Freddy Cruz, a research analyst at the Southern Poverty Law Center, says Rhodes has a lot of influence in the right-wing anti-government movement. According to Cruz, Rhodes has helped imbue the Oath Keepers with conspiracy theories about the federal government and used them to motivate and recruit members.
“What Stewart Rhodes tries to do is recruit former veterans with this idea that they're upholding their oath to the Constitution by challenging laws and policies that they consider unconstitutional,” Cruz told The Hill.
“What Rhodes often says is that they are defenders of the Constitution and therefore they are able to challenge laws that are in his view unconstitutional,” he added.
The New York Times reported last month that the DOJ is investigating Rhodes, though he has not been charged with anything. He apparently did not enter the Capitol during the riot, but according to court documents filed by federal prosecutors, he was in contact with Oath Keepers members, including at least two who have been charged with conspiracy, throughout the insurrection.
Rhodes did not respond to a message seeking comment.
Some of the group’s members are already trying to distance themselves from him.
"I want to congratulate Stewart Rhodes and his 10 militia buddies for winning first place in the ultimate dumbass contest because that's what it was," Jim Arroyo, the vice president of the Oath Keepers Arizona chapter, told "60 Minutes" last week. "That goes against everything we've ever taught, everything we believe in. It was preplanned. It was prestaged. Ten guys go and do something stupid, and suddenly we're the devil."
Schaffer’s cooperation carries other practical implications for the investigation, particularly as prosecutors have complained that encrypted messaging apps can make it difficult to follow internal communications.
“From the outside, if you’re trying to get into a closed network — drug conspiracy, the mob, the Proud Boys — you can try to intercept communications, you can try to tap a phone and get text messages, but you might not be getting it, because you don't know what form of communication they’re using,” said Mark Osler, a former federal prosecutor who now teaches at the University of St. Thomas School of Law.
“And that's something a cooperator will tell you, how and what form of communications they were using, which will allow you to go get those through warrants or subpoenas,” he added.

**THE TASKS:**
1 – Return verbatim the passage of the Oath Keepers article that starts with "Schaffer’s cooperation carries" and goes on through "follow internal communications.".
2 – Write the next portion of the Oath Keepers article, picking up immediately after its final sentence.

Item coordinate data:
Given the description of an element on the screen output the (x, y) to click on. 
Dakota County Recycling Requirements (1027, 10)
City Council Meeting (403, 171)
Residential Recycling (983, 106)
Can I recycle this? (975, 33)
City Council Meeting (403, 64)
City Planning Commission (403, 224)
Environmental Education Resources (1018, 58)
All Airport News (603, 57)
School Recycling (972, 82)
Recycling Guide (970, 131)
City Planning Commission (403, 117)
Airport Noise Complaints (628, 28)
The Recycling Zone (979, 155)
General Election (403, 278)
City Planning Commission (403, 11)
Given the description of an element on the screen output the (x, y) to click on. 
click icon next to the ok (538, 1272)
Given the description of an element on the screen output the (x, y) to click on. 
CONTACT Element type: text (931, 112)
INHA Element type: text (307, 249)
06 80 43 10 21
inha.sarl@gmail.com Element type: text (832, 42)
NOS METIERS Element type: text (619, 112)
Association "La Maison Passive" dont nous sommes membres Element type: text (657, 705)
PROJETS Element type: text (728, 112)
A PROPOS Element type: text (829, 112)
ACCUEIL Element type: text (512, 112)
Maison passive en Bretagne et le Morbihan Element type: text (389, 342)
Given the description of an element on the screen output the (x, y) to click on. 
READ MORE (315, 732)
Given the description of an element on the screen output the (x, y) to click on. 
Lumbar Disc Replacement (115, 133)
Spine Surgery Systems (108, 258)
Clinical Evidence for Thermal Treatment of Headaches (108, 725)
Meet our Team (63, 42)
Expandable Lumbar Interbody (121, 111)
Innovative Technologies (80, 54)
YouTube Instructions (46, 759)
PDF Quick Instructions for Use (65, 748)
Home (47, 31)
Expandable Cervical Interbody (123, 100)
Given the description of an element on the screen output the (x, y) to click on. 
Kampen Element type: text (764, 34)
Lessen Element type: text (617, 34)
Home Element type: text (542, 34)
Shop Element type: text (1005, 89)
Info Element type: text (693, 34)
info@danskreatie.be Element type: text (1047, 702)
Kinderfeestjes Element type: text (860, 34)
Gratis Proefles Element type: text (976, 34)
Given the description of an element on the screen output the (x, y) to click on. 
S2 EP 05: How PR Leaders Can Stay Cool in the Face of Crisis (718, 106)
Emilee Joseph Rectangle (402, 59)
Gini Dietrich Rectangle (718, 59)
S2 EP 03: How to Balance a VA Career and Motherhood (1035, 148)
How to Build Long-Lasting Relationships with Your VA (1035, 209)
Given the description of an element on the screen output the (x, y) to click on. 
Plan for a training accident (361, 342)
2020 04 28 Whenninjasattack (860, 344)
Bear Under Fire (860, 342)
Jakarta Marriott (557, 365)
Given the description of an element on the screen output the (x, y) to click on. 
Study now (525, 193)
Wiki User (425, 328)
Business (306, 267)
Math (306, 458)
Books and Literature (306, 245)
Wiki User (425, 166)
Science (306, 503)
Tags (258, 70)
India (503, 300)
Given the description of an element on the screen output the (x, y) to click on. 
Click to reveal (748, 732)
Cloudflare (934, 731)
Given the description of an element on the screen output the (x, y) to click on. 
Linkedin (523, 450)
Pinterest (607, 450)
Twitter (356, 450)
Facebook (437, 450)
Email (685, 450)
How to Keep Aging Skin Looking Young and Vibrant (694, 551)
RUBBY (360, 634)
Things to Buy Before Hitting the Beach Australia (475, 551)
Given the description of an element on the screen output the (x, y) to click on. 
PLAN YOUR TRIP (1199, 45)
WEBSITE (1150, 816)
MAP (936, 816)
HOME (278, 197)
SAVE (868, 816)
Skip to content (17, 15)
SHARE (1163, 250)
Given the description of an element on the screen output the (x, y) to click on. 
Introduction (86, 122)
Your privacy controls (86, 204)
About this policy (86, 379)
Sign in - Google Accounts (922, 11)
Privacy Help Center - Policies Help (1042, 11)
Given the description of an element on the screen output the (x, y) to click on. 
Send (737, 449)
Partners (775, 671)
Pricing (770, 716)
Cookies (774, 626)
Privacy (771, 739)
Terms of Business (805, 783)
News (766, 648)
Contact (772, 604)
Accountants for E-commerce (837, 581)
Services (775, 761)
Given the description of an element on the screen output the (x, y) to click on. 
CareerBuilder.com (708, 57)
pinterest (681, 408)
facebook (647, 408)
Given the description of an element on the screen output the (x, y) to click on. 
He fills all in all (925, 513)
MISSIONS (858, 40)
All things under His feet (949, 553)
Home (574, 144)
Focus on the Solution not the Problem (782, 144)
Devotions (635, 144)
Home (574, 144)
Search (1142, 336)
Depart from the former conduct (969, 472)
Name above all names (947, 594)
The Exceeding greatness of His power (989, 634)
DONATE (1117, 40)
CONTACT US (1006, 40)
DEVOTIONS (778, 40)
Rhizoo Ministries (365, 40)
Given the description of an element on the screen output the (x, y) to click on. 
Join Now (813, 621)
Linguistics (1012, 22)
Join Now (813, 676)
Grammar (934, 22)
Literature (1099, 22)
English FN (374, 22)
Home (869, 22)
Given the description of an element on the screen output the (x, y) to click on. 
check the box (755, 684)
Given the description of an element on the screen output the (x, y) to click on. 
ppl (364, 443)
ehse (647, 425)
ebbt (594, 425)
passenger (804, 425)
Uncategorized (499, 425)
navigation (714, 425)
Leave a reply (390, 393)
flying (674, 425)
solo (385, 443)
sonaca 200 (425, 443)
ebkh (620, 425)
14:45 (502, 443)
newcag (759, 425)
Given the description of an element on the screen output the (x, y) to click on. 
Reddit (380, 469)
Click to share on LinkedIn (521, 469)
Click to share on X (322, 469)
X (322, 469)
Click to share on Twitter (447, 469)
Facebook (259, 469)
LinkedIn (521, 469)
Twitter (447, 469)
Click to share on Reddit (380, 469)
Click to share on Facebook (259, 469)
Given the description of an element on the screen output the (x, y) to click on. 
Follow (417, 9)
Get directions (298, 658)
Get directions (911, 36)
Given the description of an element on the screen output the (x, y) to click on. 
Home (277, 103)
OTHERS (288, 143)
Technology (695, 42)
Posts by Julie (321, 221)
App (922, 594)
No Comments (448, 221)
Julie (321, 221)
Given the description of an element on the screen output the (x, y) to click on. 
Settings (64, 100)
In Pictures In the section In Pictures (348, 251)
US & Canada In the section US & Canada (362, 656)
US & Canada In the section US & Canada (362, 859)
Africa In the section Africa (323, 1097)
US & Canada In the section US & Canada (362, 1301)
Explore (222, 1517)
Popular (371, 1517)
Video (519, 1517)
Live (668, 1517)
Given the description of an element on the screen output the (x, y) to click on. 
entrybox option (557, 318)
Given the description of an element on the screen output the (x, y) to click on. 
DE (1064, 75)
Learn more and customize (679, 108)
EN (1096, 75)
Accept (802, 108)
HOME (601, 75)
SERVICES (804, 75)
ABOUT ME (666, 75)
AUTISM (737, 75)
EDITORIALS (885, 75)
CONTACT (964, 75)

**RESULTS FOR EACH TASK:**
1 –
Schaffer’s cooperation carries other practical implications for the investigation, particularly as prosecutors have complained that encrypted messaging apps can make it difficult to follow internal communications.

2 –
Schaffer's flip could also spur other Oath Keepers members to cooperate with investigators, though Osler warned they may want to hurry. Deals are cut only with those who can provide “substantial assistance” to the government, a factor that tends to diminish with additional witnesses.
Observers are also curious about whether the plea deal and any subsequent flips reveal further ties between the Oath Keepers and other far-right groups.
“What will be truly illuminating as things progress forward, and as evidence gleaned from Mr. Schaffer no doubt results in some of his colleagues entering into similar cooperation plea deals to save their own skin, is whether sedition charges ultimately are pursued against the senior players in these groups,” Bradley Moss, a national security law expert, told The Hill by email.
It remains unclear whether federal prosecutors intend to bring charges against any additional Oath Keepers members and how the scrutiny will impact the group.
Cruz said that the group was very active throughout 2020, with members showing up to Trump rallies and counterdemonstrating against Black Lives Matter rallies, “but since January, since we haven't seen any sort of organized or coordinated Oath Keepers event calling on members to descend upon the city or try and put some kind of counterprotest together.”
Macchiaroli, the former federal prosecutor, said that federal law enforcement investigations can have a damaging effect on organizations under scrutiny, and that effect could be amplified for a group that’s as conspiracy-minded as the Oath Keepers.
“If I was a member, the first thing I would do is disappear,” he said. “I'd stop attending meetings. I'd stop communicating with people.”